| name | harshjudge |
| description | AI-native E2E testing orchestration for Claude Code. Use when creating, running, or managing end-to-end test scenarios with visual evidence capture. Activates for tasks involving E2E tests, browser automation testing, test scenario creation, test execution with screenshots, or checking test status. |
HarshJudge E2E Testing
AI-native E2E testing with MCP tools and visual evidence capture.
Core Principles
- Evidence First: Screenshot before and after every action
- Fail Fast: Stop on error, report with context
- Complete Runs: Always call
completeRun, even on failure - Step Isolation: Each step executes in its own spawned agent for token efficiency
- Knowledge Accumulation: Learnings go to
prd.md, not scenarios
Step-Based Execution
HarshJudge uses a step-based agent pattern for token-efficient test execution:
Main Agent Step Agents (spawned per step)
│
├─ startRun(scenarioSlug)
│ ↓
│ Returns: runId, steps[]
│
├─► Spawn Agent: Step 01 ──────────────────────► Execute actions
│ │ │
│ │ ◄─────────────────────────────────── Return: { status, evidencePaths }
│ │
│ completeStep(runId, "01", status)
│ │
├─► Spawn Agent: Step 02 ──────────────────────► Execute actions
│ │ │
│ │ ◄─────────────────────────────────── Return: { status, evidencePaths }
│ │
│ completeStep(runId, "02", status)
│ │
│ ... (repeat for each step)
│
└─ completeRun(runId, finalStatus)
Benefits:
- Each step agent has isolated context (no token accumulation)

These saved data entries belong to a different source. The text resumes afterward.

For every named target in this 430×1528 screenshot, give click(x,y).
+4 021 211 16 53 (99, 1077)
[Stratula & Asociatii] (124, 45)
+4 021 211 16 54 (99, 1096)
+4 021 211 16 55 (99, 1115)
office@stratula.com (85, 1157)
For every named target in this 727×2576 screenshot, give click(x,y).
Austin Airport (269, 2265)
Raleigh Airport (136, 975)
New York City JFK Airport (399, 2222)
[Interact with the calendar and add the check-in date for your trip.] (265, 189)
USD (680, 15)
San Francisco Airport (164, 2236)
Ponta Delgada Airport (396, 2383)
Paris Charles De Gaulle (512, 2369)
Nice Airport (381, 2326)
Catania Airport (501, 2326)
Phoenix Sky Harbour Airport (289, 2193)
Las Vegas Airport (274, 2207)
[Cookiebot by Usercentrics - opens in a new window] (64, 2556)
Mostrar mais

- Large outputs (screenshots, logs) saved to files, not returned
- Main agent only receives concise summaries
- Automatic token optimization without manual management
Workflows
| Intent | Reference | Key Tools |
|---|---|---|
| Initialize project | references/setup.md | initProject |
| Create scenario | references/create.md | createScenario |
| Run scenario | references/run.md | startRun, completeStep, completeRun |
| Fix failed test | references/iterate.md | getStatus, createScenario |
| Check status | references/status.md | getStatus |
Project Structure
.harshJudge/
config.yaml # Project configuration
prd.md # Product requirements (from assets/prd.md template)
scenarios/{slug}/
meta.yaml # Scenario definition + run statistics
steps/ # Individual step files
01-step-slug.md # Step 01 details
02-step-slug.md # Step 02 details
...
runs/{runId}/ # Run history
result.json # Run result with per-step data
step-01/evidence/ # Step 01 evidence
step-02/evidence/ # Step 02 evidence
...
snapshots/ # Inspection tool outputs (token-saving pattern)
Quick Reference
HarshJudge MCP Tools
| Tool | Purpose |
|---|---|
initProject |
Initialize project (spawns dashboard) |
createScenario |
Create/update scenario with step files |
toggleStar |
Toggle/set scenario starred status |
startRun |
Start test run, returns step list |
recordEvidence |
Capture evidence for a step |
completeStep |
Complete a step, get next step ID |
completeRun |
Finalize run with status |
getStatus |
Check project or scenario status |
openDashboard / closeDashboard |
Manage dashboard server |
Playwright MCP Tools
| Tool | Purpose |
|---|---|
browser_navigate |
Navigate to URL |
browser_snapshot |
Get accessibility tree (use before click/type) |
browser_click |
Click element using ref |
browser_type |
Type into input using ref |
browser_take_screenshot |
Capture screenshot for evidence |
browser_console_messages |
Get console logs |
browser_network_requests |
Get network activity |
browser_wait_for |
Wait for text/condition |
Step Agent Prompt Template
When spawning an agent for each step:
Execute step {stepId} of scenario {scenarioSlug}:
## Step Content
{content from steps/{stepId}-{slug}.md}
## Project Context
Base URL: {from config.yaml}
Auth: {from prd.md if needed}
## Previous Step
Status: {pass|fail|first step}
## Your Task
1. Execute the actions using Playwright MCP tools
2. Use browser_snapshot before clicking to get element refs
3. Capture before/after screenshots using browser_take_screenshot
4. Record evidence using recordEvidence with step={stepNumber}
Return ONLY a JSON object:
{
"status": "pass" | "fail",
"evidencePaths": ["path1.png", "path2.png"],
"error": null | "error message"
}
DO NOT return full evidence content. DO NOT explain your work.
Error Handling
On ANY error:
- STOP - Do not proceed
- Report - Tool, params, error, resolution
- Check prd.md - Is this a known pattern?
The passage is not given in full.